7-Toutefois cette jurisprudence s’applique, faut-il le préciser, aux accidents survenus en compétition. Or, en l’occurrence, le pilote s’est blessé au cours d’une séance d’entraînement. C’est donc admettre que les compétiteurs prennent les mêmes risques à l’entraînement qu’en compétition ce qui n’a rien de contestable. L’entraînement peut-être tout aussi dangereux que la compétition, dès lors que les sportifs doivent se mettre dans les conditions mêmes de l’épreuve, pour mieux s’y préparer. Le professeur Durry a fait remarquer qu’un basketteur « s’entraîne à tirer au panier, des centaines et des centaines de fois, afin que le geste soit presque automatique au cours des matchs (….). S’il ne le fait jamais à l’entraînement comment les réussirait-il en match ? » et d’ajouter que « la compétition est inséparable de l’entraînement et la même liberté d’esprit doit présider à celui-ci et à celle-là » [3].

8-La Cour de cassation a d’ailleurs admis ce raisonnement dans ses arrêts du 21 octobre 2004 relatif à la responsabilité des groupements sportifs du fait de leurs membres et du 4 janvier 2006 où elle considère que l’inapplication de la loi de 1985 aux accidents survenus entre pilotes automobile vaut également pour les accidents d’entrainement [4].

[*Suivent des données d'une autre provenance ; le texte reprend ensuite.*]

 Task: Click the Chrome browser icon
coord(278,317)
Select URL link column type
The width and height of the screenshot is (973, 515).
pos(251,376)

9-Enfin, le moyen tiré de l’acceptation des risques par la victime, que soulevait encore l’organisateur, n’avait guère de chance de prospérer. En effet l’acceptation des risques ne vaut qu’entre compétiteurs. Elle ne s’applique pas dans les rapports entre organisateurs et compétiteurs. Si un pilote accepte le risque de collision avec un concurrent, en revanche, il n’accepte pas de prendre part à une course ou à un entraînement si l’organisateur ou l’exploitant ne lui garantit pas la sécurité des installations.

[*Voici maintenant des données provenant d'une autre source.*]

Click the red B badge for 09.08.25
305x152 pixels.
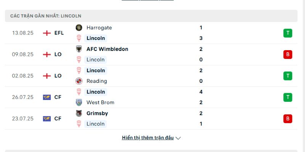point(288,54)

10-En définitive, l’exploitant aurait peut-être eu intérêt à appeler en garantie l’installateur des feux de signalisation à qui l’on pouvait reprocher de ne pas les avoir équipés de dispositifs de protection puisqu’ils étaient fixés sur un muret de sécurité ayant précisément pour fonction d’arrêter les véhicules sortant de la piste.

 

Jean-Pierre VIAL, Inspecteur Jeunesse et Sports

En savoir plus :

Jean-Pierre VIAL, Le contentieux des accidents sportifs – Responsabilité de l’organisateur, Collec. PUS, septembre 2010 : pour commander l’ouvrage

Jean-Pierre Vial



Documents joints:

Bulletin d’inscription
Cour de cassation du 16 mai 2006
Cour de cassation du jeudi 21 octobre 2004
Cour de cassation du 4 janvier 2006
Cour d’appel de Paris le 27 juin 2011



Notes:

[1] Civ. 2, 16 mai 2006, Juris-Data n° 033511. Resp. civ. et assur. 2006, comm. 239. RLDC juill. /août 2006 p. 25, obs. B. Legros. La 2ème chambre civile s’était déjà prononcée dans le même sens en reprochant à un moniteur de tennis d’avoir omis de mettre en garde ses élèves contre le risque d’être blessé à l’œil par une projection de balle d’un appareil lance-balles automatique, alors que la méthode de ramassage ininterrompu des balles était admise par la Fédération française de tennis. Civ. 2, 20 juin 1984, Bull. civ. II, n° 112, Juris-Data n° 701085

[2] Ceci explique que les pilotes automobiles ou motocyclistes qui disputent des spéciales sur des routes fermées à la circulation publique ne commettent pas d’infraction au code de la route s’ils enfreignent ses dispositions réglementant la vitesse.

[3] RTD civ. 1979, p. 615 et 616, obs. G. Durry.

[4] D. 2006, jurispr. p. 2444. RTD civ. 2006, p. 337, note P. Jourdain. H. Groutel, resp. civ. et assur. avr. 2006, n° 113. Cah. dr. sport, n° 3, p. 156, note B. Brignon.